• _Information given_
--- START ---
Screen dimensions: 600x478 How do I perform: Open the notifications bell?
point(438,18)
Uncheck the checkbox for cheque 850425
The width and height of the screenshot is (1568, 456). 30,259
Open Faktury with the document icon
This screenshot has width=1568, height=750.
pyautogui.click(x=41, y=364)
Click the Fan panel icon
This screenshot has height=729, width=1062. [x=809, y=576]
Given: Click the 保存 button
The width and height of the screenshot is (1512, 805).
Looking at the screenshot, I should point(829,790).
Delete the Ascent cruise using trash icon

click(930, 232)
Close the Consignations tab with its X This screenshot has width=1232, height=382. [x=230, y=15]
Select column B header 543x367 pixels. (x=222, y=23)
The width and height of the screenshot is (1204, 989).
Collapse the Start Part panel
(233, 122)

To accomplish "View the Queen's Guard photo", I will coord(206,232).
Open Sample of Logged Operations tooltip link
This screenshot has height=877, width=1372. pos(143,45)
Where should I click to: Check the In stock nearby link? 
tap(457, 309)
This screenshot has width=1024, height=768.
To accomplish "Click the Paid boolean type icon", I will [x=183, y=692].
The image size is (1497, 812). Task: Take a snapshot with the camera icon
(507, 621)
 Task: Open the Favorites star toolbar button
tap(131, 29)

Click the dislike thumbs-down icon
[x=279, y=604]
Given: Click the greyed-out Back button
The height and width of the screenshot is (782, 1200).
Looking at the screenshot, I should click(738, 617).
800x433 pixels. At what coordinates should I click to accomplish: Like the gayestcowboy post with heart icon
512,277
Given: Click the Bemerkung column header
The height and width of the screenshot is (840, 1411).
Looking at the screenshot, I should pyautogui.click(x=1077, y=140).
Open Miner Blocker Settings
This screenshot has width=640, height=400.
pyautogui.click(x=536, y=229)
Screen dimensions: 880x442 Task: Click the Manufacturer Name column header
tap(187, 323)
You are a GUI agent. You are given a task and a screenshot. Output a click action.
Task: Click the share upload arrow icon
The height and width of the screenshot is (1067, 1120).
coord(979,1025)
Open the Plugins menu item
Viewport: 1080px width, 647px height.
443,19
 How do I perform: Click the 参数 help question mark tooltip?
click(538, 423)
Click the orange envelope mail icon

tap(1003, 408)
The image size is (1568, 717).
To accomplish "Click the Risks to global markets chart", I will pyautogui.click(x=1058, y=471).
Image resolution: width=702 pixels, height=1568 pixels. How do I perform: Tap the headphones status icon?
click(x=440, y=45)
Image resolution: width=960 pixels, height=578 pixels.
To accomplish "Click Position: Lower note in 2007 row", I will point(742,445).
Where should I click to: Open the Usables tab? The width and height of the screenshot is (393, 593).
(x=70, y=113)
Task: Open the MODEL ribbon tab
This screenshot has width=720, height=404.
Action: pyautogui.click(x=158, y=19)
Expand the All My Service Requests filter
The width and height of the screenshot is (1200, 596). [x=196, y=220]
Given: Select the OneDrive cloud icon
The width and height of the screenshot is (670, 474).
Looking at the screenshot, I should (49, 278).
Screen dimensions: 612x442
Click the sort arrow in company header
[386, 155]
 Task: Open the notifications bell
--- END ---
• _Task_
Say how many lines in this material hold "will", and say nothing else.

• _Response_
4